-------- Supplied material --------

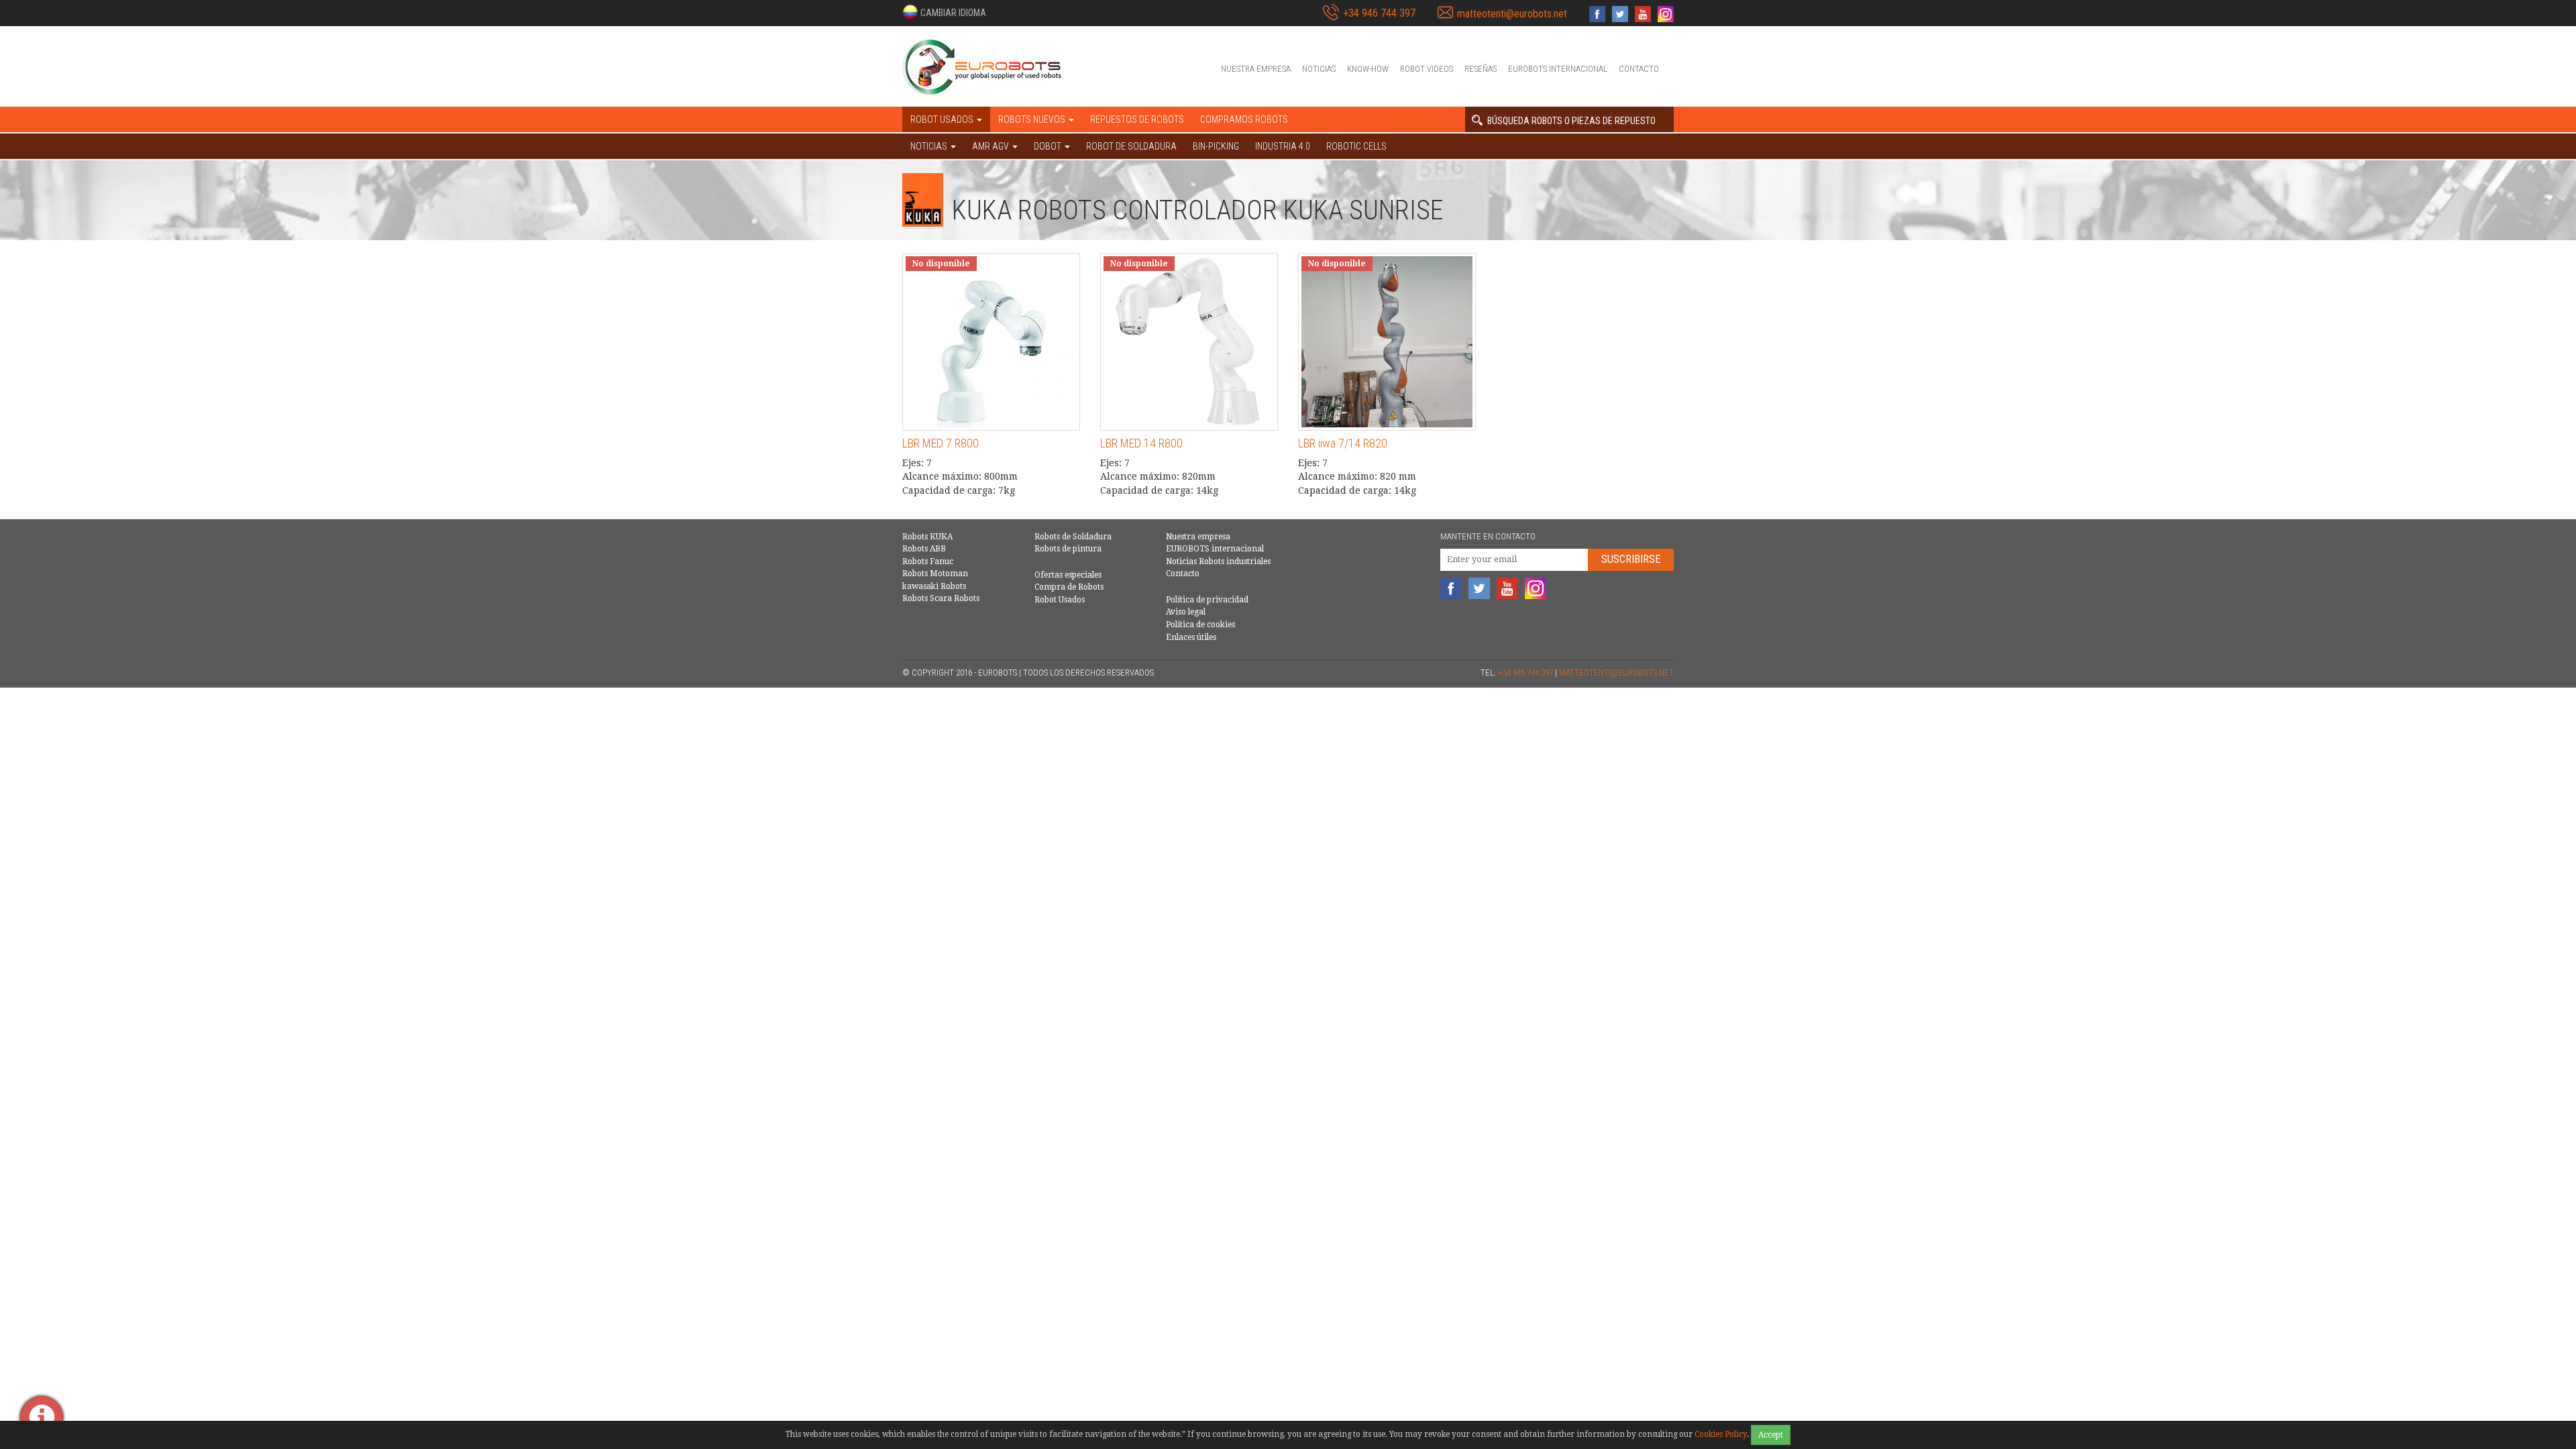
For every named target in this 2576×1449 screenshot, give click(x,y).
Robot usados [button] (942, 119)
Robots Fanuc (927, 561)
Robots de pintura (1068, 548)
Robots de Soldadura (1073, 536)
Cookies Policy (1721, 1434)
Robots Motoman (935, 573)
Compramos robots (1244, 119)
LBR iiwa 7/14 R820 (1342, 443)
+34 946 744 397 (1379, 13)
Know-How (1368, 69)
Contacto (1639, 69)
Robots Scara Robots (940, 598)
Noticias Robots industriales (1218, 561)
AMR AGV (991, 146)
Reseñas (1480, 69)
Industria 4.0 (1282, 146)
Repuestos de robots (1137, 119)
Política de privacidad (1207, 599)
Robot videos (1426, 69)
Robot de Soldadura (1131, 146)
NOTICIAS (929, 146)
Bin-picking (1216, 146)
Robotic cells (1356, 146)
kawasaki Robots (934, 586)
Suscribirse (1630, 559)
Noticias (1319, 69)
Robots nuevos (1032, 119)
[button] (944, 12)
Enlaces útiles (1191, 637)
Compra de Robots (1069, 587)
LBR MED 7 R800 (940, 443)
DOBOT (1048, 146)
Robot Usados (1059, 599)
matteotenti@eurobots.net (1512, 13)
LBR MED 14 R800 (1141, 443)
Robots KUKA (927, 536)
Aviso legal (1185, 611)
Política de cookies (1200, 624)
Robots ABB (924, 548)
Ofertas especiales (1068, 575)
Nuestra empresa (1256, 69)
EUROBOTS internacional (1557, 69)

--------

Could you copy exactly the line containing "Política de cookies (1200, 624)" and each line after it through the end of the records, and nothing else?

### Exercise response
Política de cookies (1200, 624)
Robots ABB (924, 548)
Ofertas especiales (1068, 575)
Nuestra empresa (1256, 69)
EUROBOTS internacional (1557, 69)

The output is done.